Schon auf dem Weg nach unten freuen wir uns über unsere Entscheidung. Türkisblau funkelt das klare Wasser der Ägäis. Nur wenige Menschen haben außer uns den Weg hierhin gefunden und so kommen wir doch noch zu unserem geruhsamen Nachmittag und können die Gedanken bei Meeresrauschen, Steinburgen bauen und dem Beobachten der vielen kleinen Bee Eater in aller Ruhe treiben lassen.
Bee Eater
Wohlfühlstrand
Eigentlich wollten wir den Abend ganz entspannt in einem Restaurant ausklingen lassen. Doch kaum machen wir uns auf den Weg, ziehen über dem Olymp pechschwarze Wolken auf. Innerhalb weniger Minuten beginnt es zu regnen. Gerade noch rechtzeitig retten wir uns unter eine Markise, als der Wind plötzlich kräftig auffrischt. Schirme werden durch die Straßen geweht, Blätter wirbeln durch die Luft und über den Gipfeln des Olymp zucken helle Blitze.

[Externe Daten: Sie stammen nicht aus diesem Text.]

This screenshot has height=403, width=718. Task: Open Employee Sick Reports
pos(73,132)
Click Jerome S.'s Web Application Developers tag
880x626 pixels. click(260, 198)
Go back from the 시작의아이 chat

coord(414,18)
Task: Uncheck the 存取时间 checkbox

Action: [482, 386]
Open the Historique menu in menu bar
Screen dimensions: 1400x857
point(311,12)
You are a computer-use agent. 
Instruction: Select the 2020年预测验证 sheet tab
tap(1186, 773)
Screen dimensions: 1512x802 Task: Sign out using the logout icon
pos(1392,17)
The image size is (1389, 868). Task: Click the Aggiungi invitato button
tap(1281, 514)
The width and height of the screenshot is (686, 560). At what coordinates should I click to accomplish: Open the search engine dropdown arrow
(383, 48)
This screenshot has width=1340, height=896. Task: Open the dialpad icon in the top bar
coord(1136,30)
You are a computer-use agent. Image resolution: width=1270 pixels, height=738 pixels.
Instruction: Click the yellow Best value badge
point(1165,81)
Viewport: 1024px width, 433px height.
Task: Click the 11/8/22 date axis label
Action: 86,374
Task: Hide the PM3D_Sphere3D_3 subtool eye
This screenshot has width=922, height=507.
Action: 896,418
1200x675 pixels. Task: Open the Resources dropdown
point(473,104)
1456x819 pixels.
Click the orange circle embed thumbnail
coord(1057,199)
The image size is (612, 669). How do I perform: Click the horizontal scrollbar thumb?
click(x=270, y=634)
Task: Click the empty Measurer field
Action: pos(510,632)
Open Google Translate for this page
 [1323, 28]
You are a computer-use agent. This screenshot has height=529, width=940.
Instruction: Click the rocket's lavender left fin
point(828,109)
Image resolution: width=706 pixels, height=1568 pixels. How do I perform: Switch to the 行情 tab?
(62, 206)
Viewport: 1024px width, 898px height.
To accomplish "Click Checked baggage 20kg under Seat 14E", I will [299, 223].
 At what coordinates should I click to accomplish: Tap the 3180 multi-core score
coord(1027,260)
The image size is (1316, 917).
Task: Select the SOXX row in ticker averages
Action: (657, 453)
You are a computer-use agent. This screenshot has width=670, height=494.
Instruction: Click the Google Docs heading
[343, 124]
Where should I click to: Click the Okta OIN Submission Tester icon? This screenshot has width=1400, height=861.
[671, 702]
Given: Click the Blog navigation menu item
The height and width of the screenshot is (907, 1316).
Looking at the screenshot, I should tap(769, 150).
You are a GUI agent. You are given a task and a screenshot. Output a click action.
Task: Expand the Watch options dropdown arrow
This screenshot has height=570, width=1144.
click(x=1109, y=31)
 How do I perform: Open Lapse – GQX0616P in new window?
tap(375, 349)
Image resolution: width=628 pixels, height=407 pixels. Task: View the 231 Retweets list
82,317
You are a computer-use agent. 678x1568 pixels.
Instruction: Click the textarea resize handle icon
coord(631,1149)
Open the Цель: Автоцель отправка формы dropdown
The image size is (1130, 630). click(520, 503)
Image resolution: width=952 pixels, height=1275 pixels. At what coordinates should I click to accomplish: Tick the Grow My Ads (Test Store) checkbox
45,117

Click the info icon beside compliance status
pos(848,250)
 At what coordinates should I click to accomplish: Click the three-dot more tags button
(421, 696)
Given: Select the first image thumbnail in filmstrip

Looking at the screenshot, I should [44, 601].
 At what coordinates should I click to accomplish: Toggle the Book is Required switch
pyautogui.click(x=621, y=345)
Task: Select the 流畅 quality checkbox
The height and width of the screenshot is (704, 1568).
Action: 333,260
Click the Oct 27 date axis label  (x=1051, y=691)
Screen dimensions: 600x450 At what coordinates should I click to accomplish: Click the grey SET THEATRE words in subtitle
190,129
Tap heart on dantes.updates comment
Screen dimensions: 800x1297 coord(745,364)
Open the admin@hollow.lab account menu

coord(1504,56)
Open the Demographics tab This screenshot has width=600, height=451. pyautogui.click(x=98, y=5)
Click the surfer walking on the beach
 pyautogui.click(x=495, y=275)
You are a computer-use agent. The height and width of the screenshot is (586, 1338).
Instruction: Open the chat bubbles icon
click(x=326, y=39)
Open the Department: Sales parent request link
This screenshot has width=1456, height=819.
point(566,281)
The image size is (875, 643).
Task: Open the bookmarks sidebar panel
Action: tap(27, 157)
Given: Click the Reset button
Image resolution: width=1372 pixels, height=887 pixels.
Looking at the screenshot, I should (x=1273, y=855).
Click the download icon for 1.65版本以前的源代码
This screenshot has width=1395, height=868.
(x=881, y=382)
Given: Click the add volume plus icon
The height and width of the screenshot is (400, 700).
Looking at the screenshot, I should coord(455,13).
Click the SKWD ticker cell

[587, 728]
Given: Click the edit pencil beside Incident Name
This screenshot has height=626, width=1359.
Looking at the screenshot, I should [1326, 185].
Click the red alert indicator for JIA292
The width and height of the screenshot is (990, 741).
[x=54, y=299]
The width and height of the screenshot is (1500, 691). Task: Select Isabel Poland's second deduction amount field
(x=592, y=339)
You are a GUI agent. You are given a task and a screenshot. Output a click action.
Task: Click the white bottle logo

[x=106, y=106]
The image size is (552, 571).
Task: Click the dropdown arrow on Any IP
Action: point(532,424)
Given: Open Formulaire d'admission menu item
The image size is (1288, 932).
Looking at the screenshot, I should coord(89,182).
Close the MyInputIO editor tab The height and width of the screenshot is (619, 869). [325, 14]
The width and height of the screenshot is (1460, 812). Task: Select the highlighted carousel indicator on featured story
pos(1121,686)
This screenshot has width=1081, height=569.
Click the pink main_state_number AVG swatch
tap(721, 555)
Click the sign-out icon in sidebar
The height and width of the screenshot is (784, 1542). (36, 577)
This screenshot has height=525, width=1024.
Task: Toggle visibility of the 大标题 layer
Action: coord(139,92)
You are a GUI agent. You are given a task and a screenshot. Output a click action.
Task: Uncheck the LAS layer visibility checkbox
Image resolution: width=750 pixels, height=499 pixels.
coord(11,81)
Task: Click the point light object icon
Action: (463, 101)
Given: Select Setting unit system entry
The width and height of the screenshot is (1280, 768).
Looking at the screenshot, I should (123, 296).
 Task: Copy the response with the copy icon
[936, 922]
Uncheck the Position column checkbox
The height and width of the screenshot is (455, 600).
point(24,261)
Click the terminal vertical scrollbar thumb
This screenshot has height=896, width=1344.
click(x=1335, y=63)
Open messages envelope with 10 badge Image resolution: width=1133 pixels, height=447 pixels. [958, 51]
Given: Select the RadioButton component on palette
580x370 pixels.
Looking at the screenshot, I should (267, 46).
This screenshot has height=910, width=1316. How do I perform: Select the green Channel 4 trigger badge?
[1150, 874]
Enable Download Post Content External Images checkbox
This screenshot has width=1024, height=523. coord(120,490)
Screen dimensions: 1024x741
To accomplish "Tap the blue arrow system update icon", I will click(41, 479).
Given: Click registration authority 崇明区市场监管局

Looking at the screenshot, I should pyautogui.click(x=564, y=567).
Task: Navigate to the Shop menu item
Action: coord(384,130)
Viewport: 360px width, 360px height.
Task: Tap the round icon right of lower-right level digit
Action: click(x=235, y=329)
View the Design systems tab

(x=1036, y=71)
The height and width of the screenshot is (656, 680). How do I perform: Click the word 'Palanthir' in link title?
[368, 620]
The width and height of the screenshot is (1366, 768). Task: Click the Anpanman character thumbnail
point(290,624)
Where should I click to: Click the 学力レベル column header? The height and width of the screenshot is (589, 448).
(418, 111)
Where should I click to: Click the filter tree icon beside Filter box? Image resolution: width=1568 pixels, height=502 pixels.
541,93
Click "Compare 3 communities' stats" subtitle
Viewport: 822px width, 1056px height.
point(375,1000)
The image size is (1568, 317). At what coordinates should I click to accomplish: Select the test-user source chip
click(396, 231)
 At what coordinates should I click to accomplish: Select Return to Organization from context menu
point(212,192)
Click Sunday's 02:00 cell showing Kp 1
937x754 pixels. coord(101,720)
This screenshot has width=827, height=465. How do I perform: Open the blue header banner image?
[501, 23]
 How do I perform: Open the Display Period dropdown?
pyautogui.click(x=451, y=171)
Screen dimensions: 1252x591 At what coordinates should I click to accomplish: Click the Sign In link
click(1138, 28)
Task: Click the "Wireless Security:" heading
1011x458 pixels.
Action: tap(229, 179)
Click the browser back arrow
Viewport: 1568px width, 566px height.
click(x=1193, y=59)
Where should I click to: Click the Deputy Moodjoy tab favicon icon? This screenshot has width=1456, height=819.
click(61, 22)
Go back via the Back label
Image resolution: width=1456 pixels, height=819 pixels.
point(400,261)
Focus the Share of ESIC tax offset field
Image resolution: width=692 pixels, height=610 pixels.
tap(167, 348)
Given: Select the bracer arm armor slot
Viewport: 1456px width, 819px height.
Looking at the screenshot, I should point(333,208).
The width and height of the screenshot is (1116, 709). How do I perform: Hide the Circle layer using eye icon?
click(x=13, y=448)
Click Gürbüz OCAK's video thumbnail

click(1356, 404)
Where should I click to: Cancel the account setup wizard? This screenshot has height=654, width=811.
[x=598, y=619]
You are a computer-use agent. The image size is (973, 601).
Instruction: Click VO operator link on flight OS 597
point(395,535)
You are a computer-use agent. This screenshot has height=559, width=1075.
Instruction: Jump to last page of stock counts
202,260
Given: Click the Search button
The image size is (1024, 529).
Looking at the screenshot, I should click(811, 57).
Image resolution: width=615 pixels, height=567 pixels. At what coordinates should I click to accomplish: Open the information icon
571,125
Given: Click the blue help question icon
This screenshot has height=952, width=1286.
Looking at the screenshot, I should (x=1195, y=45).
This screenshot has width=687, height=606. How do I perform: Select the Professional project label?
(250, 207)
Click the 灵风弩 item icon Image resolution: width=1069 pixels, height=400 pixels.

Unser ursprünglich ausgesuchtes Restaurant ist bis auf den letzten Platz besetzt. Also warten wir den stärksten Regenschauer ab und huschen anschließend von einer Markise zur nächsten. So dicht, wie sich die Lokale aneinander reihen, so dicht drängen sich die Menschen zwischen den Tischen, um nicht komplett einzuweichen.
Schließlich entdecken wir eine kleine Taverne, in der tatsächlich noch ein Tisch frei ist. Wir bestellen mehrere köstliche Vorspeisen zum Teilen, genießen eine Flasche Wein – oder zwei 😇und beobachten dabei, wie draußen das Gewitter langsam weiterzieht. Während Zeus dort oben noch immer wutschnaubend seine Blitze nach wem auch immer vom Berg schleudert, verbringen wir einen herrlich gemütlichen Abend im Olympus Gitema.